### WORK TO BE COMPLETED
Line tally for "status": state how many lines of the entries include it, with no other text.

Saved entries
★ ★ ★ ★ ★ ★ ★

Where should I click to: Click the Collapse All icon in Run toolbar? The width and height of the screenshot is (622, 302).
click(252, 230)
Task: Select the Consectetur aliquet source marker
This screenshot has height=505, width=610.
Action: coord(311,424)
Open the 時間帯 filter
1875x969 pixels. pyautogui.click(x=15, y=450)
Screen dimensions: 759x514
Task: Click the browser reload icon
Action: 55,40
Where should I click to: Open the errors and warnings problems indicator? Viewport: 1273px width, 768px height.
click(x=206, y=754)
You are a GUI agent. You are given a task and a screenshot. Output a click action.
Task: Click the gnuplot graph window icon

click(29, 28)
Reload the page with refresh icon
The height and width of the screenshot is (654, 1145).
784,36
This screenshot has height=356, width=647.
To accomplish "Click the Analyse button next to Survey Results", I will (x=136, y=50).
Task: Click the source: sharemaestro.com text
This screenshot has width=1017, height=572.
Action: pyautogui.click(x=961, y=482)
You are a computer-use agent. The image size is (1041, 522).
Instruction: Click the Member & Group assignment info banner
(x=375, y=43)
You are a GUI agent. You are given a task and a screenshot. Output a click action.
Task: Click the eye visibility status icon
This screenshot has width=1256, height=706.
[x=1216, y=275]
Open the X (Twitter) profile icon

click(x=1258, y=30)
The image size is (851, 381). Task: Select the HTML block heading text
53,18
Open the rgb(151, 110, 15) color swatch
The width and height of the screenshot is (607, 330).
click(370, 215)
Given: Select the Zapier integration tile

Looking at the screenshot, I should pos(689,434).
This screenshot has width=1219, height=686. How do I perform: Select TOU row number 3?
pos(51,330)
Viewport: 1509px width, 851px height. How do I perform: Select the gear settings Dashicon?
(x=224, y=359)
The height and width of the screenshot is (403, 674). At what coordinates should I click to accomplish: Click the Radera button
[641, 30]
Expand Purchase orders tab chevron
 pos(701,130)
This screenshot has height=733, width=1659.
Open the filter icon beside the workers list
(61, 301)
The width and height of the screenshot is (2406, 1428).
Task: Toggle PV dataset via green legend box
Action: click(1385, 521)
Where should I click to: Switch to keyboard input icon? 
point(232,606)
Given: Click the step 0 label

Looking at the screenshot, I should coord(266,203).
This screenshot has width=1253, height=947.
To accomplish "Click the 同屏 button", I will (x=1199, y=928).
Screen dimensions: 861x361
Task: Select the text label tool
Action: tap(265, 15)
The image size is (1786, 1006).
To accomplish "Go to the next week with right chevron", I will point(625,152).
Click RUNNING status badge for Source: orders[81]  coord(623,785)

★ ★ ★ ★ ★ ★ ★

### ANSWER TO THIS TASK
2